Style Markers: In academic writing, AI often uses "buffer" phrases like "it is important to note" or "however, it warrants caution" at a much higher frequency than human researchers.
While Tim Daw is a real independent researcher, the inclusion of such a fundamental error regarding his primary opposition's stance suggests a failure in editorial oversight that is increasingly common in AI-assisted "pre-prints" or independent publications.
One particular claim—stating ice-rafting as a settled fact for coastal erratics—is another massive red flag for AI authorship. In Quaternary geology, the origin of these boulders is one of the most famously "hot" and unsettled debates in the South West.

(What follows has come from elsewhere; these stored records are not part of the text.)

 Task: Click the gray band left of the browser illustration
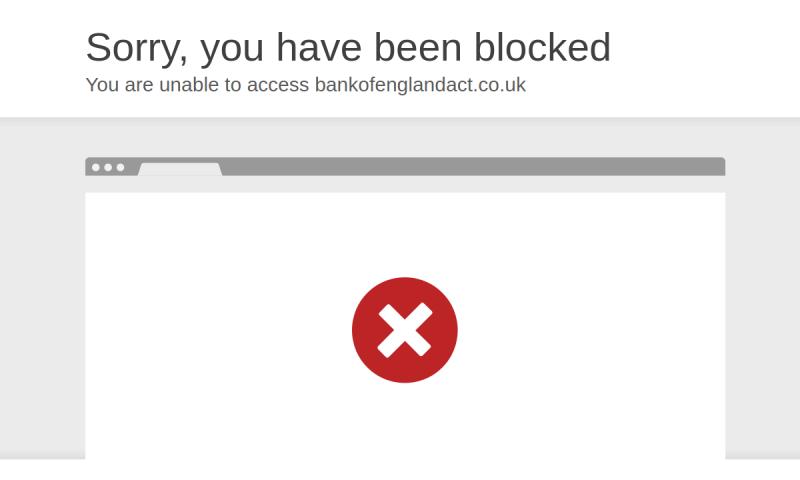(x=42, y=288)
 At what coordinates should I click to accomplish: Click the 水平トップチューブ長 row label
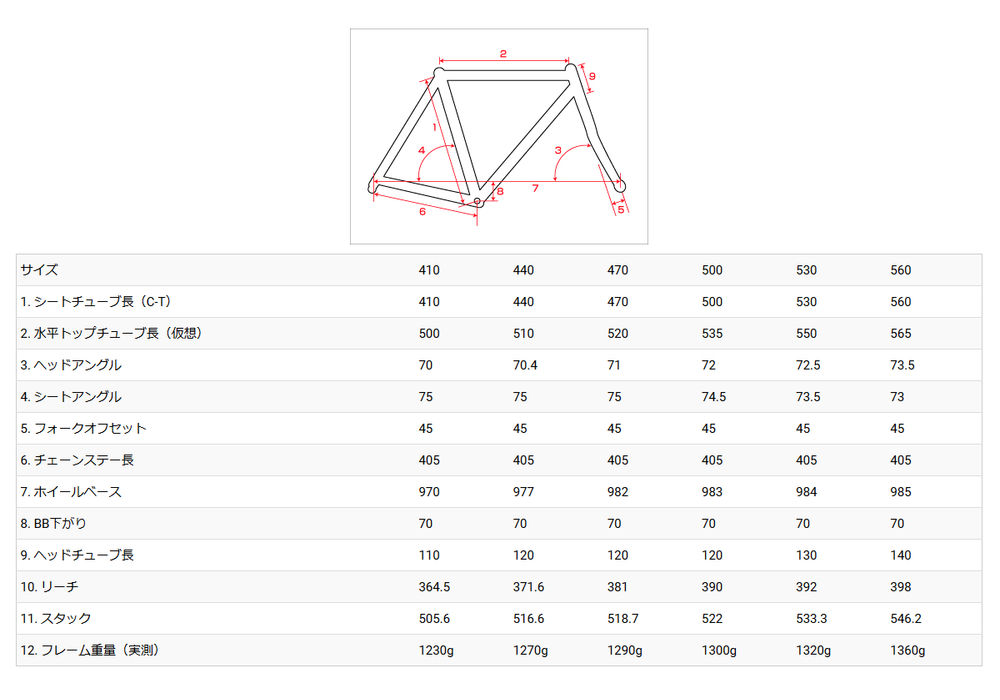pos(111,333)
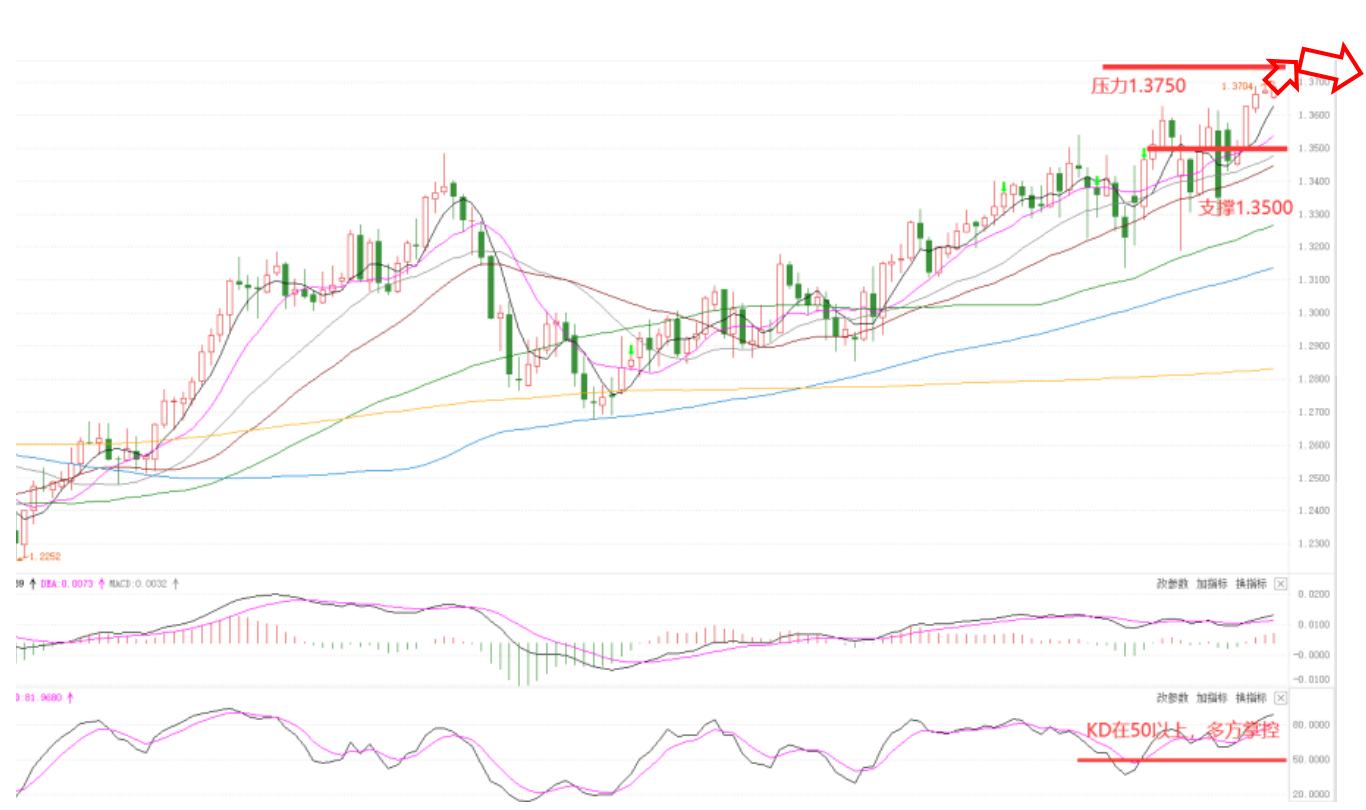Close the KD indicator panel

pos(1280,698)

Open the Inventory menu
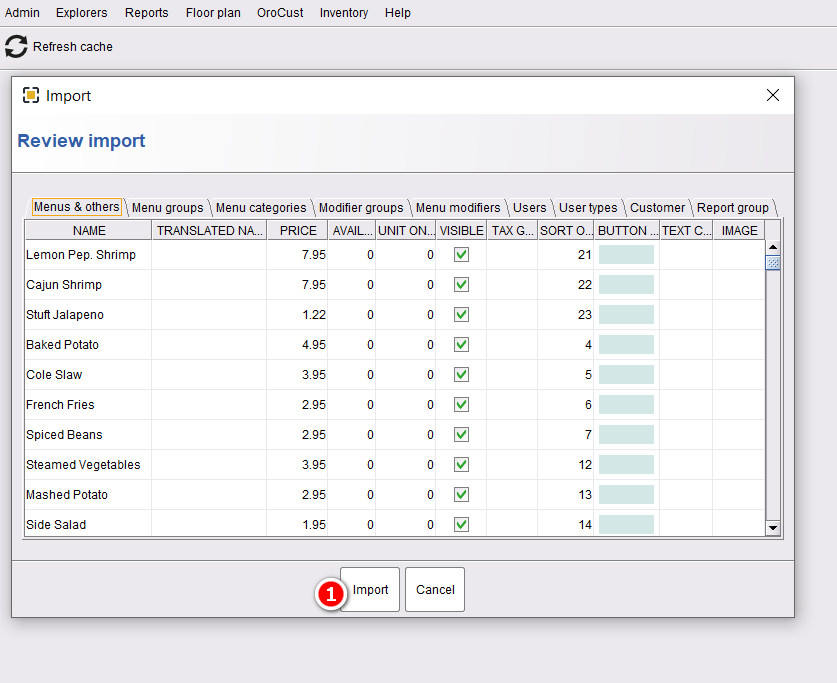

Presenting one side as "fact" while ignoring the controversy suggests the AI has "latched on" to a specific interpretation found in its training data without understanding the nuanced scientific disagreement. This often happens when an LLM:
Lacks Real-World Skepticism: It treats a single influential or frequent source as "the truth" because it cannot evaluate the "weight of debate" in the scientific community.
Seeks Confidence over Accuracy: AI is designed to sound authoritative. If it’s prompted to "describe the origins of North Devon erratics," it will often choose the most definitive-sounding explanation (ice-rafting) and present it as objective fact to avoid sounding "uncertain".
Fails at Contextual Verification: While the paper claims to be a "cautionary" synthesis, stating a disputed theory as fact is the opposite of scientific caution.
It sounds as if we have a case of "confirmation bias by proxy." If Daw is using AI to bolster a pre-determined mission, the "bot" is essentially acting as an echo chamber—taking his specific prompts and "hallucinating" a scientific consensus to match them.
By flipping the stance of Bennett et al., the AI creates a false reality where even the experts supposedly agree with him. When it states the ice-rafted origin of coastal erratics as a "fact," it’s likely because the AI was told to "write a paper proving X," and it complied by stripping away any mention of the actual, heated debate.
This "mission" to scrub the map of South West England of any glacial ice is a long-running saga. By using AI to generate what looks like a formal synthesis, Daw can:
Manufacture Authority: Use "academic-sounding" filler to mask a lack of new field data.
Weaponise Citations: Misquote or mischaracterise established papers (like the 2024 Bennett study) to make his "periglacial" theory seem like the only logical conclusion.
Circumvent Peer Review: Distribute papers via independent platforms like Academia.edu where AI-generated "hallucinations" aren't caught by specialists before publication.
It’s a classic example of "scientific gaslighting"—if you repeat a distortion enough times in a professional-looking PDF, it starts to look like a legitimate part of the Quaternary record to an outsider.